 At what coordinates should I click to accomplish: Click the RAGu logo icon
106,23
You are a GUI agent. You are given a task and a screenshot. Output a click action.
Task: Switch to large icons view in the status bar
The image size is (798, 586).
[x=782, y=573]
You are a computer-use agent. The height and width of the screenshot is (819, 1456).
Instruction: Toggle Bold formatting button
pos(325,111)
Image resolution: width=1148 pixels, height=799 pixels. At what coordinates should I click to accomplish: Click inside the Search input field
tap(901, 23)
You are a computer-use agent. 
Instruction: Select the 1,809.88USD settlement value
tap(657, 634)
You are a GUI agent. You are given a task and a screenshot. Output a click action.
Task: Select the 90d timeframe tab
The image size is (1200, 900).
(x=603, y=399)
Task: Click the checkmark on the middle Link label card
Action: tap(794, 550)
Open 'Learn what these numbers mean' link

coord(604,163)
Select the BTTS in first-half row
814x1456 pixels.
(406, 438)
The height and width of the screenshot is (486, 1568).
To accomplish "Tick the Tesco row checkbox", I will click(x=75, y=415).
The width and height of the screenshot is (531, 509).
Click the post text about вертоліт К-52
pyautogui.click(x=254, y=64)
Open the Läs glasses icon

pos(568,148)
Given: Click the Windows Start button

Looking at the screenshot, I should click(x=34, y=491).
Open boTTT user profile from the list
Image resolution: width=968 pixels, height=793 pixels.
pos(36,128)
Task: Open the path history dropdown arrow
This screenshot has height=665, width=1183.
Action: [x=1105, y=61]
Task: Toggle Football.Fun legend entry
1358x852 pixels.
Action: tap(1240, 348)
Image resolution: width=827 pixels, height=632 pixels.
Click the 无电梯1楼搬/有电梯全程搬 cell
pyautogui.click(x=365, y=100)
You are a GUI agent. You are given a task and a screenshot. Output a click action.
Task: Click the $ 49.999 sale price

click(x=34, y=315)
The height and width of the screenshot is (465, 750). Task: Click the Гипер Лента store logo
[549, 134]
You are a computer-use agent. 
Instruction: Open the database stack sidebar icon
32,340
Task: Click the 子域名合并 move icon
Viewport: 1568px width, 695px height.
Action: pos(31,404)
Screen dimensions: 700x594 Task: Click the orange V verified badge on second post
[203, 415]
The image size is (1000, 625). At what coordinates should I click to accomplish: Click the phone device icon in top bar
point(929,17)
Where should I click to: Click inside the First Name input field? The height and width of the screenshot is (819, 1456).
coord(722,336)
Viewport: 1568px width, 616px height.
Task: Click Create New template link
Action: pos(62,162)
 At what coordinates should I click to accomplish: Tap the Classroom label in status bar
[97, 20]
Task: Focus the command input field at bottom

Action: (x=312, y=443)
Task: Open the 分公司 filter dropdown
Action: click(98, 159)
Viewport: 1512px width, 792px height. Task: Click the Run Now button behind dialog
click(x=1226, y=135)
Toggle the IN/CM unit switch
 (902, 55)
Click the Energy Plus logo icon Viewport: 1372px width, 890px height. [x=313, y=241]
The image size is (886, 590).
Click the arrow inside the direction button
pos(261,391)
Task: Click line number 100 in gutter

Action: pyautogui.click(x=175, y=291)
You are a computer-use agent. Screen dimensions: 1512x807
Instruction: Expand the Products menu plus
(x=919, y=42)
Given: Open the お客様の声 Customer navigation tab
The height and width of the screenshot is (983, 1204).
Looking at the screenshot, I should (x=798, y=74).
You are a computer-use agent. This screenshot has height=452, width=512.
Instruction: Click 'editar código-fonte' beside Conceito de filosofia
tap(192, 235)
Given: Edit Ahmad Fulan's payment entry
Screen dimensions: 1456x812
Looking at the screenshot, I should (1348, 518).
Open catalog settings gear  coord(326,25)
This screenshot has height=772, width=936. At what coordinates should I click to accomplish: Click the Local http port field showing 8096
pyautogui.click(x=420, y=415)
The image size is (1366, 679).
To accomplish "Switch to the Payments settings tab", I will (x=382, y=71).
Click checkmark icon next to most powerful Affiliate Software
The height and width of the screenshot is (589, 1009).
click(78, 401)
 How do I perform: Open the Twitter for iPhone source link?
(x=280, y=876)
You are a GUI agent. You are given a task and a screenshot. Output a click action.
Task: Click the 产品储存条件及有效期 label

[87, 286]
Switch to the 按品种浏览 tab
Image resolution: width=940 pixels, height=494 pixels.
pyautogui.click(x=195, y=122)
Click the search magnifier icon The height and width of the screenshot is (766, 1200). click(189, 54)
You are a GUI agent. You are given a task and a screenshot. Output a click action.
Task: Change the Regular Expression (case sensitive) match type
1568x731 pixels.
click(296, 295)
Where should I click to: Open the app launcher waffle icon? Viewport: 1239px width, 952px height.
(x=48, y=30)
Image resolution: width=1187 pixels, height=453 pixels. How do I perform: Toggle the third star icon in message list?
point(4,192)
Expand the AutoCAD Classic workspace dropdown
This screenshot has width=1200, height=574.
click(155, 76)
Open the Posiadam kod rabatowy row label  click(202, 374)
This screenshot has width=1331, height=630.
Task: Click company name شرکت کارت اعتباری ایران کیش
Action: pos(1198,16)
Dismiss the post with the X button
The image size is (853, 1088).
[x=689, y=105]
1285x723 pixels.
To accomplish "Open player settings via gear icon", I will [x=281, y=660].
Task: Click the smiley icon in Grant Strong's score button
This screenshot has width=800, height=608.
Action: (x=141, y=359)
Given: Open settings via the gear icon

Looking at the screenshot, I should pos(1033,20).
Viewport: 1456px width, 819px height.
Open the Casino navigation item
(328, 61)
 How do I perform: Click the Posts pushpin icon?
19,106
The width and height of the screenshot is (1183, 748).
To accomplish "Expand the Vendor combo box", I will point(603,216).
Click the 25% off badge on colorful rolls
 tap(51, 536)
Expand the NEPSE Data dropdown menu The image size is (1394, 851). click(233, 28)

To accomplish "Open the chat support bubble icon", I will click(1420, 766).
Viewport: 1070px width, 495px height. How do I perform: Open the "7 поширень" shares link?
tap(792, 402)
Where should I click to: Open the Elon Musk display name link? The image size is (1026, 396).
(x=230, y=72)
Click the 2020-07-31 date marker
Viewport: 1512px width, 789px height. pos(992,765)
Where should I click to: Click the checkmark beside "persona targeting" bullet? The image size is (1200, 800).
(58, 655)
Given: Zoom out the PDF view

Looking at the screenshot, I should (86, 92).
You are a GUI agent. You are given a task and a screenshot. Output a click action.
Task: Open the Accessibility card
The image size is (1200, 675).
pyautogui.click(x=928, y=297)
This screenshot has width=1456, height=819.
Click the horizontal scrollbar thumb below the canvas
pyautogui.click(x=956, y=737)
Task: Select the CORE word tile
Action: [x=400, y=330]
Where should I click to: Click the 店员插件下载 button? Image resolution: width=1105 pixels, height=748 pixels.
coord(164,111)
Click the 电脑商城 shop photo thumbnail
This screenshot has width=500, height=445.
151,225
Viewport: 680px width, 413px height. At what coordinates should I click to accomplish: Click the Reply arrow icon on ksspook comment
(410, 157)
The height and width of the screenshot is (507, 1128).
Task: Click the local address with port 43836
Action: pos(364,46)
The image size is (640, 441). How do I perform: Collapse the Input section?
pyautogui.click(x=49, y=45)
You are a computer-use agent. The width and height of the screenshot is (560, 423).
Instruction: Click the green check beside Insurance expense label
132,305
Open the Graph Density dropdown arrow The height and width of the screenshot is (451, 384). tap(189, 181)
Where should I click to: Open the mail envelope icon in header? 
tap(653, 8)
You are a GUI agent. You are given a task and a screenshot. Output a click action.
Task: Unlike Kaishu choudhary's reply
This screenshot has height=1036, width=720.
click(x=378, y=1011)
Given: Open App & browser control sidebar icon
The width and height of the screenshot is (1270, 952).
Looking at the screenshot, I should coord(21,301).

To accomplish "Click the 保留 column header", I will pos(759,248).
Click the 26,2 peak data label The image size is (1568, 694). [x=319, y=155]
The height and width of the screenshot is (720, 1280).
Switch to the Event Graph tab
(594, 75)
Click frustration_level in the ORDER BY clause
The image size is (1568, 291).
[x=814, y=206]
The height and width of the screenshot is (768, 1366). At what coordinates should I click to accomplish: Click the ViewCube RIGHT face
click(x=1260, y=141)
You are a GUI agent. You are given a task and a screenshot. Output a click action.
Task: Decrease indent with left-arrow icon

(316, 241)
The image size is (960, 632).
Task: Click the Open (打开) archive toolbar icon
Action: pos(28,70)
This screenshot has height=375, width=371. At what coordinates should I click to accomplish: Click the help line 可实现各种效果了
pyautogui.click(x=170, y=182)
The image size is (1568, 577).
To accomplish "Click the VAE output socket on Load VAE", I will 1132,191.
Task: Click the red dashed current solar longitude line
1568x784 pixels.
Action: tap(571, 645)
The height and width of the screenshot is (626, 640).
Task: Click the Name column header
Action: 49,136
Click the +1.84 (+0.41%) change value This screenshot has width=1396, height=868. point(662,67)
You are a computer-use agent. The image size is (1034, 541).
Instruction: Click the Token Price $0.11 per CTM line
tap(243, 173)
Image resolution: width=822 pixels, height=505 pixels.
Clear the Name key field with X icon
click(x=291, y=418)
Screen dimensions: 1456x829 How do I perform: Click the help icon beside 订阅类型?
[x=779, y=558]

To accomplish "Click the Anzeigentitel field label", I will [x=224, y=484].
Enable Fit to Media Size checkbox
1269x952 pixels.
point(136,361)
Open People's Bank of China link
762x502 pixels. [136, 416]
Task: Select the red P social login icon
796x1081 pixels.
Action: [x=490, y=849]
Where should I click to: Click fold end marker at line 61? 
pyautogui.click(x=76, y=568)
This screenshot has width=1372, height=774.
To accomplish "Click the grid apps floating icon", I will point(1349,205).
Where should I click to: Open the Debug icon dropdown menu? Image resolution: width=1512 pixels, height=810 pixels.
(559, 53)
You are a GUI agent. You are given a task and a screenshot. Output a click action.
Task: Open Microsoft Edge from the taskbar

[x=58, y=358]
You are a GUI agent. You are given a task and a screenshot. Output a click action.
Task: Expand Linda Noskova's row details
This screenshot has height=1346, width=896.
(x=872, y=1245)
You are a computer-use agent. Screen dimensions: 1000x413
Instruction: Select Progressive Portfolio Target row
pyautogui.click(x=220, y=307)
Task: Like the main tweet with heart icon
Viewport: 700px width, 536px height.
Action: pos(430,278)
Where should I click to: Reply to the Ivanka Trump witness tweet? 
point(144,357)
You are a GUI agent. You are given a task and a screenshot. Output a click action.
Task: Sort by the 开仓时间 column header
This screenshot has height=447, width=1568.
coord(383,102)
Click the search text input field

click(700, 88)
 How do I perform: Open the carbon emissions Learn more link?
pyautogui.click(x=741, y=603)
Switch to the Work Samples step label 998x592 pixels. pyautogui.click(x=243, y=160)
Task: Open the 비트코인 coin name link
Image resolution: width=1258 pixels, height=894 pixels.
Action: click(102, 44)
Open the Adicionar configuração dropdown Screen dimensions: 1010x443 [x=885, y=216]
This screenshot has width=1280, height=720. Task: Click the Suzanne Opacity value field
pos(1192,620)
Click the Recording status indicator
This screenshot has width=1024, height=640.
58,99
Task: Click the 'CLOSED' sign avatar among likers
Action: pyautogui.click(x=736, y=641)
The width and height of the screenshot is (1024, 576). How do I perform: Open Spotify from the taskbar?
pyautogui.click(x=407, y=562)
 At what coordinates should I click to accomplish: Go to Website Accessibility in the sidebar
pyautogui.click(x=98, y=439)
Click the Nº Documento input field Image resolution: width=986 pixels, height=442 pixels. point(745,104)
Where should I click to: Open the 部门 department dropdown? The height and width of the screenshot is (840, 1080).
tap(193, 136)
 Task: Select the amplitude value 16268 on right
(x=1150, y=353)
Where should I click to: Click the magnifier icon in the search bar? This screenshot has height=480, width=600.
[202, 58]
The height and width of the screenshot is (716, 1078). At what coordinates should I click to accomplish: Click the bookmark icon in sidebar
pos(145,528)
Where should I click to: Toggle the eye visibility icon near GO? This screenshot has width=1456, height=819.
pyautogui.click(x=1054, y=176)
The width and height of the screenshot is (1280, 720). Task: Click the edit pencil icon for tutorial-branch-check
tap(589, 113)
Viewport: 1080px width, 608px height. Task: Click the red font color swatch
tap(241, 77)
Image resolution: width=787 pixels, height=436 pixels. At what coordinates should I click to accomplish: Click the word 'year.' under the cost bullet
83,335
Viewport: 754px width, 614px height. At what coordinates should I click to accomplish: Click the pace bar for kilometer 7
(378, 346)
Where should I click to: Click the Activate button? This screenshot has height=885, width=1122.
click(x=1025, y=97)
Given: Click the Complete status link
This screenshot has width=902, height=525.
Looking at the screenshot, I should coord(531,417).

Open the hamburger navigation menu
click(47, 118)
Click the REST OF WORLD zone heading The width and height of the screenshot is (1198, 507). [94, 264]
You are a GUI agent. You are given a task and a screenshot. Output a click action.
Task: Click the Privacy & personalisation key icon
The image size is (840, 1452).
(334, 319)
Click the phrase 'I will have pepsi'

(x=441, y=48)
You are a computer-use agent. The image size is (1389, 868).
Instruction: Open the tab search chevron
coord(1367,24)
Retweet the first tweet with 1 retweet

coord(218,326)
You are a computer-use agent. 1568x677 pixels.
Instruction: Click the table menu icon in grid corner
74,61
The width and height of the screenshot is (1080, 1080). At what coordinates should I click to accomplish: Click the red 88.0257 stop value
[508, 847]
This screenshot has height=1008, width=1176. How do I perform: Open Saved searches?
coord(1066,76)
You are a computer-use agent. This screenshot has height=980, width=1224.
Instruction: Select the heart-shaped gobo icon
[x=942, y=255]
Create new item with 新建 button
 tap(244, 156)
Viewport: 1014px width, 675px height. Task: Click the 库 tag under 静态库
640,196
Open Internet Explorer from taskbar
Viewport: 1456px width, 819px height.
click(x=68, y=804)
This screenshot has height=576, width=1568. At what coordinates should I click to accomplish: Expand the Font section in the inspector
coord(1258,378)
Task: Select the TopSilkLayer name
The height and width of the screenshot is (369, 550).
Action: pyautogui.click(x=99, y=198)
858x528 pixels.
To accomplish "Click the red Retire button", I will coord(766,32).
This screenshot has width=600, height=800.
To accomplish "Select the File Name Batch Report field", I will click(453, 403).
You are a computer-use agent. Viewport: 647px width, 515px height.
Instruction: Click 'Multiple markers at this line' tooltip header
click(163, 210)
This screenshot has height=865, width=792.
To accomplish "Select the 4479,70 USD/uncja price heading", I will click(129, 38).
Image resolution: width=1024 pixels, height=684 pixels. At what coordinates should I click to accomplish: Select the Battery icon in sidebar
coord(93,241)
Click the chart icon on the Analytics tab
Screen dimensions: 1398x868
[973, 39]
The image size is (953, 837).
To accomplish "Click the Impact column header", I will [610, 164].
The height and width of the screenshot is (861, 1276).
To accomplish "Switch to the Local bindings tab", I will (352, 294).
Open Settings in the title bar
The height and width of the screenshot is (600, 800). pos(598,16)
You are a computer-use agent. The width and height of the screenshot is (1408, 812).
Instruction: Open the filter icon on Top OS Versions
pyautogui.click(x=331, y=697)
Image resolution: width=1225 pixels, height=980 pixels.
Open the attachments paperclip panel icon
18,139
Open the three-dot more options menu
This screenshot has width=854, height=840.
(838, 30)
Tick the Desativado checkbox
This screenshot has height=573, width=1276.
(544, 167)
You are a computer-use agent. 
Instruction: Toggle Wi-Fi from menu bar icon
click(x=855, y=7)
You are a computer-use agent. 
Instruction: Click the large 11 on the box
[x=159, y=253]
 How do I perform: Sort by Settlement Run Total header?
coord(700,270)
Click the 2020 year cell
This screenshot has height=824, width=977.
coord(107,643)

┄┄┄┄┄┄┄┄┄┄┄┄┄┄┄┄┄┄┄┄

Exercise: Please list every line of the records above that contains the word "beside", copying each line in full.

Full answer:
Instruction: Click 'editar código-fonte' beside Conceito de filosofia
Where should I click to: Click the checkmark beside "persona targeting" bullet? The image size is (1200, 800).
Instruction: Click the green check beside Insurance expense label
Screen dimensions: 1456x829 How do I perform: Click the help icon beside 订阅类型?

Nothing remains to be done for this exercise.